Fixing doohicky number 2


He was much more enthusiastic about getting up there and looking around the neighborhood than he was about getting down. When it came time for him to swing his legs around and feel for the ladder, he announced emphatically, "I'm just going to stay up here. I don't want to get down. I don't want to get down! I can't get down! You can't make me!" By this point he was screaming, while I was snickering (and coughing) into my sleeve. Finally, I was able to get him down with minimal screaming and no destruction of gutters, roof, ladder or boy. I then rewarded him with a cup of hot chocolate.

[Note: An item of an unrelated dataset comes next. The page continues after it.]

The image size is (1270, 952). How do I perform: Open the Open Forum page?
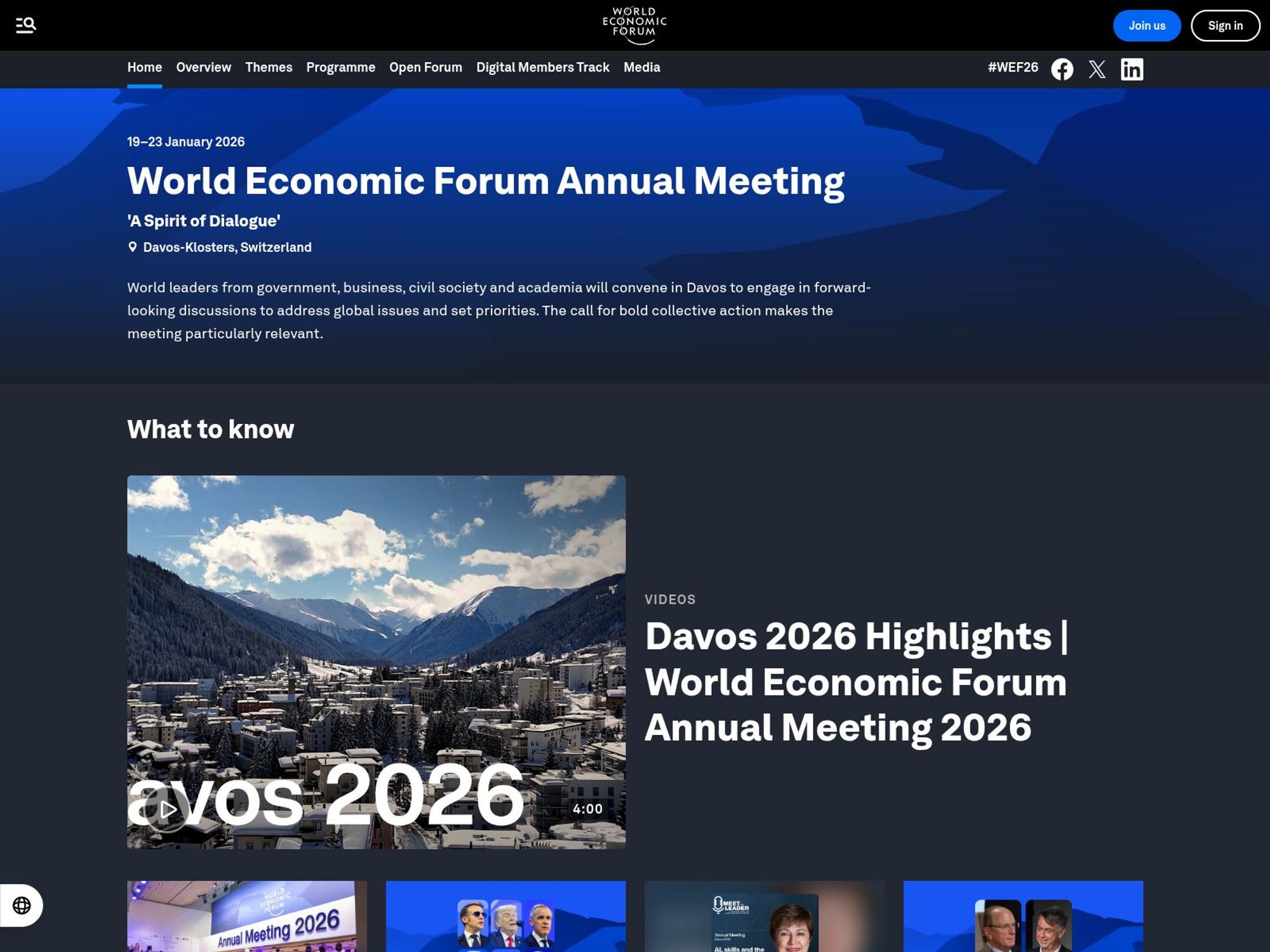[425, 67]
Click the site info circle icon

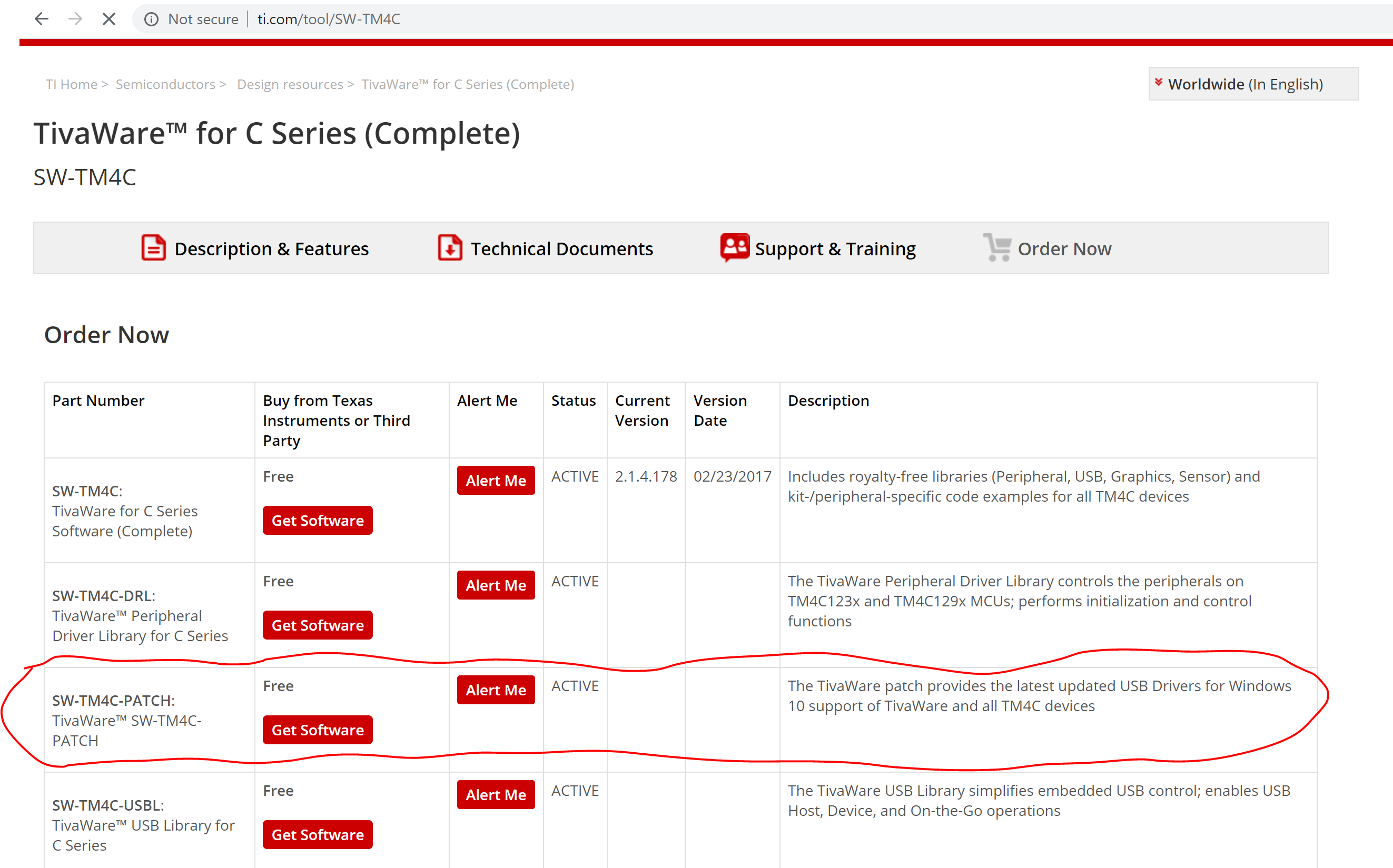[151, 19]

Other than that, we did nothing all weekend. Food consisted of soup and sandwiches and whatever else Jamie could fix himself. I'm marginally better today (well, better enough to come to work). I'm hoping Mucinex will loosen enough of this crud to get it all out. I can't afford to go to the doctor, so I'll be fighting this with OTC medicines and spicy food to clear out the sinuses.
Jamie's spring break is next week, so I'm hoping to be feeling well enough that we actually get to do something on his spring break, instead of me spending my vacation days at home in bed, being miserable.

Friday, March 05, 2010

Life in Haiku (Or, My Pathetic Attempt to Make My Mundane Life Seem More Interesting)

Sleep is elusive.
The sheep I count defected.
I am so grouchy!


Work is still stressful,
reports unending burdens.
I need a day off.

Relaxation comes;
babysitting night at church.
Solitude beckons.

Infinite worlds will
blossom in my mind tonight.
Love that "new book" smell.

Sadness comes this way.
Tomorrow one puppy leaves
to go to the pound.

No rescue groups came
to help me find her a home.
I cannot keep her.

Two puppies remain
but are not as aggressive.
I can take my time.

My boy grows by leaps
and bounds; he climbed on the roof
to fix broken vents.

Climbing up was fun!
He could see for miles, but the
climb down was scary.

UT was so great!
Making Rube Goldberg Machine
highlight of the day.

He grows so fast, my
heart breaks watching my boy turn
into a young man.

The sands of time move
swiftly. They take childhood and
leave behind a man.

Thursday, March 04, 2010

Rant Thursday - Fatigue Edition

This week's rant, I'm afraid, will be just as brief as last week's. I'm tired, folks. I've been working for two weeks on the same monster report (in fact, I took my laptop with me today and worked on it while I was waiting with Jamie to see his pediatrician. He has yet another ear infection.) So my rant this week is about being tired. All. The. Time. I wake up tired, I go through my day tired. Get home tired. Trudge through the evening tired. Then I go to bed. What do I do when I get there? Stare at the ceiling. Insomnia's a pain, yo. When I do finally fall asleep, it's only to have to get up in four hours or whatever and do it all again. Then I got on the scale at work today and about had a heart attack. But I'm too tired by the time I get home to do anything about it. Being tired all the time stinks. So tell me, when coffee fails, Mt. Dew leaves you dozing and you don't have one scrap of energy left in your body, how do you keep going? Got any secret, sure-fire energy boosters? Please share! I'd love to have some new things to try to get me through my day.

Oh, yeah, and if you have something you want to rant about - please, feel free to leave it in the comments section. I want to know I'm not the only ranting and raving person in the blogosphere.